Авторы номера исследуют переходы между различными видами искусства, включая адаптацию литературы в кино и видеоигр в другие жанры. В номере обсуждаются современные российские экранизации, переосмысление традиционных форм искусства и феномен "автофикшн" в творчестве его представителей.

«Дикие сердцем» Дэвида Линча — фильм, который уродливее уродства, наивнее наивности, реальнее реальности

«Дикие сердцем», 1990

30 лет назад на Каннском кинофестивале показали «Диких сердцем» Дэвида Линча — и спустя два дня режиссер получил первый приз смотра. Первый как по значимости, так и для Линча в Каннах (два года спустя его наградят призом за режиссуру «Малхолланд драйв»). Михаил Трофименков в рецензии из ноябрьского номера ИК за 1991 год рассказывает об исключительности этой картины, которую одинаково сложно любить и ругать.

Тех, кто освистал победу фильма Дэвида Линча «Дикие сердцем» на Каннском фестивале 1990 года, понять трудно. Тех, кто выражал свой восторг аплодисментами — еще труднее: настолько фильм не укладывается в стереотип «каннского лауреата» (а такой стереотип все-таки существует). Не укладывается, с одной стороны, из-за предельной открытости силам, лежащим вне искусства да и вне политики. Впервые со времен «Сноровки» Ричарда Лестера (1965) «Золотую пальмовую ветвь» получает, не «волна», не Мастер, не морально-политическая интенция. Приз — через Линча — получает поколение, эпоха, еще не нашедшая слов для самоопределения, может быть, еще только приближающаяся. С другой стороны — и в этом парадокс Линча, — давно в Каннах не награждали произведение столь элитарное. До каннского успеха Линч дважды (в 1980-м за «Человека-слона» и в 1986-м за «Синий бархат») становился лауреатом международного фестиваля фантастического кино в Авориазе, объединяющего поклонников причудливого, извращенного, ужасного и отвратительного. Его фильмы сразу входили в узкий круг культовых фильмов, формирующих вокруг себя секту (или элиту) «врубающихся» фанатиков. Их примета — значок с надписью «Я видел это» — указывает, что культовый фильм необратимо меняет и порабощает своих зрителей. Надо иметь смелость, чтобы посмотреть культовый фильм: монстры и психопаты Линча так убедительно даже не придуманы, а угаданы, что не могут не коснуться тайных уголков психики, не повлиять на мысли и поступки. Дать золотой каннский приз такому фильму такого режиссера — безусловная смелость, шокирующий эксперимент. Оценить этот факт культуры так же непросто, как найти слова, чтобы описать «Диких сердцем», чтобы выразить красоту и ужас, которые излучает этот фильм.

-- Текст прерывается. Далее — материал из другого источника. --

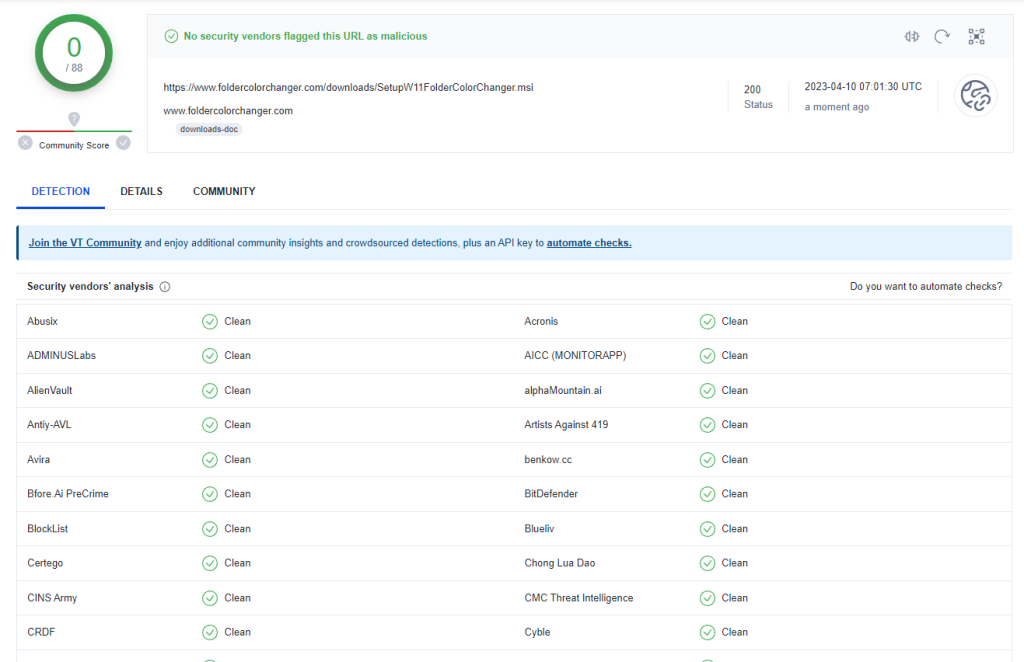Open the relationship graph icon
This screenshot has height=662, width=1024.
tap(976, 37)
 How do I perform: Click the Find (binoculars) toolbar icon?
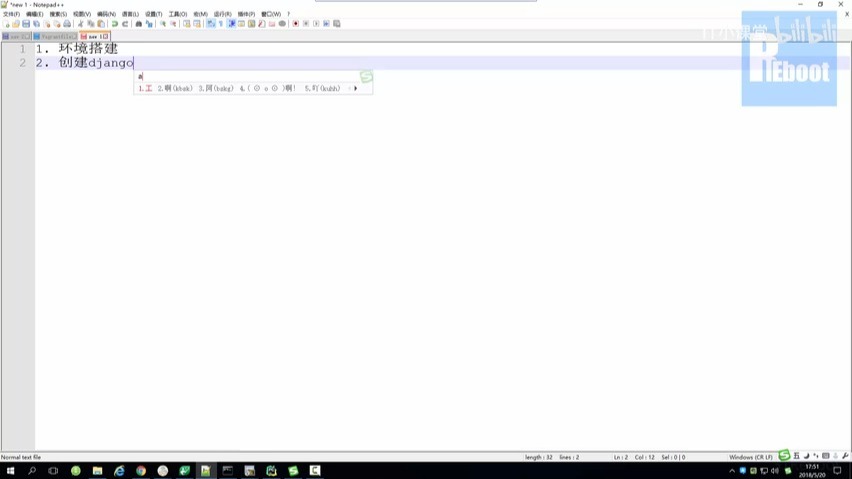(139, 23)
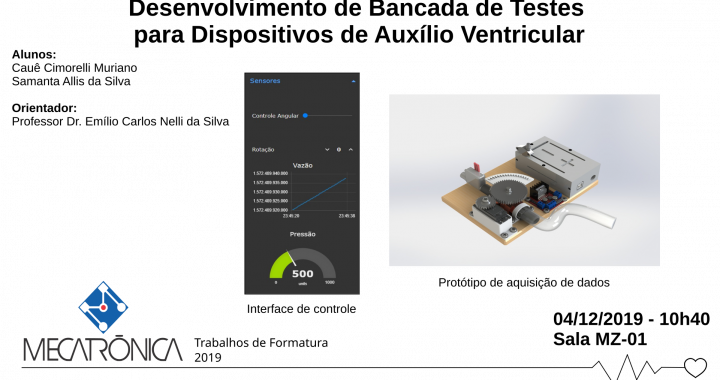This screenshot has height=380, width=720.
Task: Increase Rotação with the up chevron
Action: (351, 150)
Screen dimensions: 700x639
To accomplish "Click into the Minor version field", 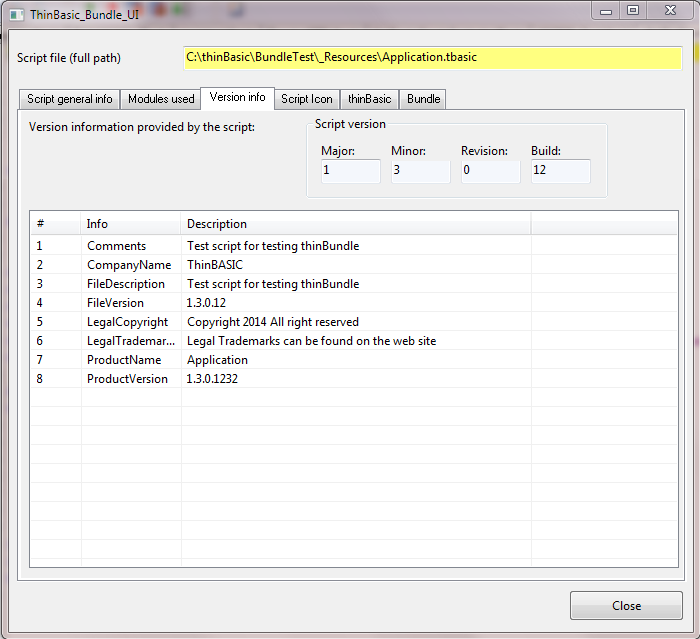I will point(420,171).
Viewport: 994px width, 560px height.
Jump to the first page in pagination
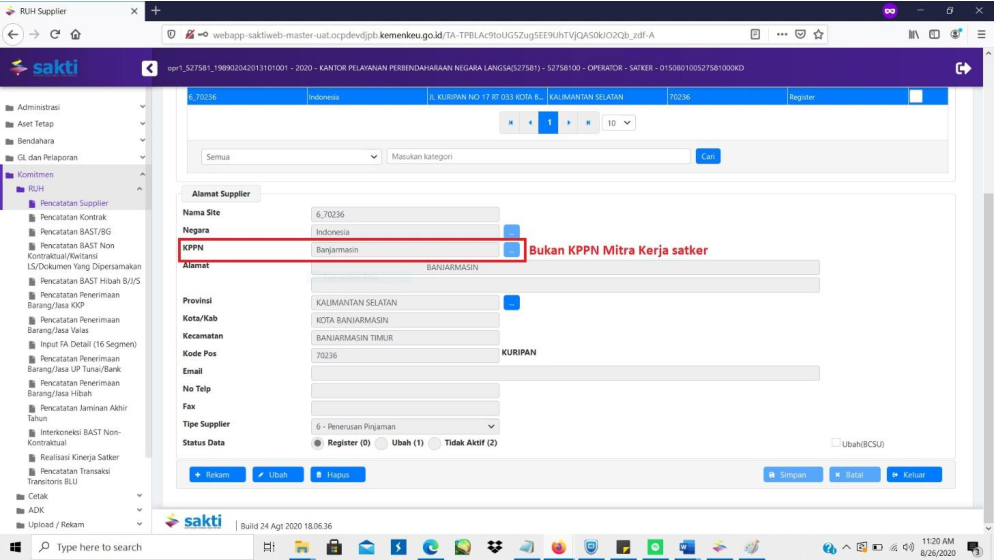pos(511,122)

Трудно найти слова прежде всего потому, что надо забыть об истории, которую якобы рассказывает Линч. Не вешает ли он нам на уши лапшу, когда пытается убедить, что его волнует судьба двухметровой Лулы (Лора Дерн) и набриолиненного «плохого мальчика» Сейлора (его играет племянник Копполы Николас Кейдж), по пятам которых зловещая мама Лулы (ее играет настоящая мама Лоры Дерн) направила самую невероятную в истории кино банду дегенератов и садистов? История их бегства в какой-то момент запинается и теряется среди многочисленных флешбэков, которые ничего не объясняют (какое нам дело до сражающегося с тараканами безумного дяди или до первого сексуального опыта Сейлора?), персонажей, которые исчезают, едва успев появиться (Изабелла Росселлини, например, показалась в этом фильме только для того, чтобы реализовать давнюю мечту сыграть «девушку с густыми бровями»), и мотивировок, которые рассыпаются в прах. Вспомним предыдущие фильмы Линча. Сколько требовалось времени зрителям «Дюны» (1984), чтобы отказаться от выяснения сложных отношений Харконов и Фременов, населяющих планету Арракис, и догадаться, что поиски загадочного «снадобья» в лучшем случае метафора психоделических экспериментов юного Линча? И на какой минуте зрители «Синего бархата» понимали, что никогда не узнают, кому принадлежало отрезанное ухо (благодаря которому Джеффри Бомон открыл за стерильным фасадом родного Ламбертона параллельный мир сексуальных извращений и немотивированного насилия) и что за газ возбуждал садиста Фрэнка? Так и здесь. В какой-то момент понимаешь, что внешне соблюдаемый Линчем кодекс роуд-муви («фильма-дороги», «фильма-странствия», «фильма-погони») — только картонная декорация и беглецы на самом деле не двигаются с места. Они путешествуют не в географическом мире, а во Вселенной идей и наваждений. Это не роуд-муви, а идея роуд-муви, пропущенная через новое европейское кино (Леоне, Вендерс) и рикошетом вернувшаяся к американскому режиссеру постмодернистской эпохи. «Мое воображение похоже на тостер, откуда выскакивают идеи», — говорил Линч. И действительно, его фильмы — каталоги идей, паноптикумы персонажей, ярмарки визуальных находок, но никак не динамическое существование в пространстве.

«Дикие сердцем», 1990

Зрители «Синего бархата» входили в Зазеркалье вслед за кинокамерой, проникавшей в пресловутое ухо. И выходили оттуда опять-таки через ухо. Линч словно объяснял открытым текстом, что персонажи фильма населяют не американскую глубинку, а подсознание мальчика из хорошей семьи. В его новой картине вход во Вселенную совершается по аналогии — через микрокосм, разросшийся до масштабов Галактики. В первых кадрах во весь экран бушует пламя. Что это? Напалмовые бомбы из «Апокалипсиса сегодня» (1979)? Нет, всего лишь Сейлор зажигает спичку, совершая метафорическое самосожжение: прикуривает «Мальборо», хотя знает, что его отец умер из-за чрезмерной любви к сигаретам. Колоссальные пылающие спички и сигареты навязчиво повторяются на протяжении фильма. И повторяется мотив огненной смерти. Летит с обрыва объятая пламенем машина с дядей-насильником, поднявшим руку на юную Лулу. Мечется по комнатам ее отец, сожженный гангстерами (то, что в этом убийстве помимо своей воли был замешан Сейлор, — единственное рациональное зерно, которое удается извлечь из прошлого героя). Вдобавок, когда Линч впервые свел вместе Лору Дерн и Николаса Кейджа (в самом дешевом снэк-баре, где ежедневно обедает самый модный кинорежиссер наших дней), по соседству вспыхнуло здание старого кинотеатра, подтверждая избитый тезис о смерти кино.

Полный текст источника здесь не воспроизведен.